The ability to manipulate the pricing of transactions provides groups with the
possibility of valuable tax planning opportunities (e.g. maximising use of losses
within a group and/or ensuring that profits are taxed at the lowest rate of tax
available within the group).
Such tactics could be particularly useful in international groups, for example
between a UK group company and an overseas group company. By selling to an
overseas subsidiary at a price below market price, or buying goods from an
overseas subsidiary at a price above the market price, profits can be shifted out of
the UK corporation tax charge and advantage taken of tax rates abroad which may
be lower.
However, anti-avoidance legislation (the transfer pricing provisions) has been
introduced to prevent the manipulation of profits in this way.

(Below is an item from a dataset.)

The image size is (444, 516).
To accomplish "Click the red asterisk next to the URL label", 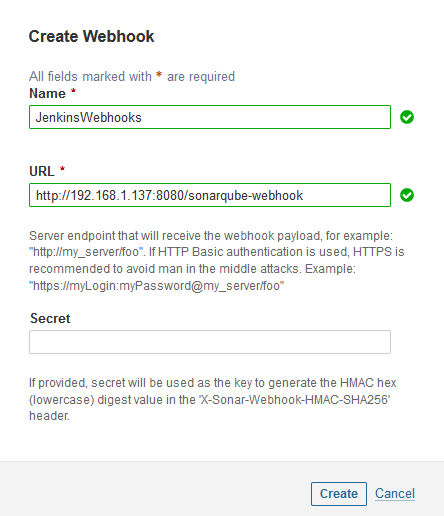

4.2 The transfer pricing provisions
The transfer pricing rules apply to transactions between 50% group companies. A
50% group exists where one company controls another company or they are both
under common control. (Essentially control exists when there is an interest in the
equity shares of the company in excess of 50%. A more detailed definition of control
is explained in a later chapter.)
For the purposes of the examination, the rules only apply to large groups of
companies. A large group is defined as a group with:
at least 250 employees, and
either revenue of at least €50 million or total assets of at least €43 million.
For corporation tax purposes, groups are responsible for applying the arm’s length
principle to their intra-group transactions.